I rushed home from work today to try to make it in time to see Breanna’s Christmas concert at school. The whole thing started at 6:30 and I got there at 6:40. Unfortunately for me, Breanna’s grade went on first, and I missed it. I got there just in time to see them walk off the stage. I could have cried. The only reason that I didn’t was because the gym was packed full of people and I didn’t want to do that in a public place.
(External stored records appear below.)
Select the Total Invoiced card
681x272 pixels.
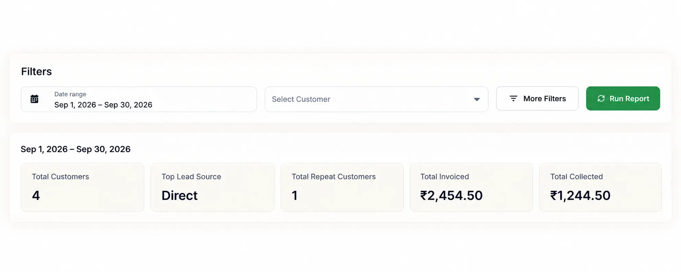click(471, 187)
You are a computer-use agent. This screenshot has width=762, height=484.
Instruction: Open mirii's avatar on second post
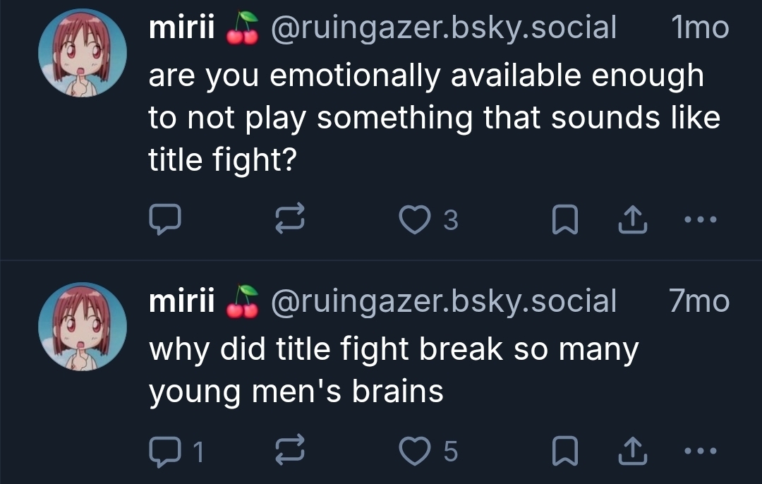pos(82,327)
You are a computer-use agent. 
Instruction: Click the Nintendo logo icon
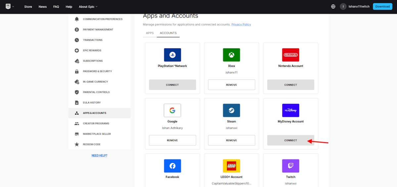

I love my job, thank goodness, but sometimes it’s so hard to miss out on things. They only sang two songs but I wanted to be there. George filmed it with his phone but it’s not the same. I had called home as I was waiting for my bus and George told me that Breanna was so worried I wouldn’t come and I promised I’d be there. I had to tell her that I saw her; I told her I had arrived after she had started (truth) and that I stood in the doorway to the gym to watch so that I wouldn’t be walking in front of everyone else watching. I told her she did great. She was so happy. Meanwhile, my heart broke.
Luckily the whole group of Primary to grade two came out to sing a finale so I got to be there for that and clap, and take blurry cell phone pictures, but it just makes me sad.
Hayley’s concert is tomorrow and she’s singing AND playing violin. I really hope she’s not in the first group on stage so that I can be there to see her do everything.
This working parent shit is hard on the soul.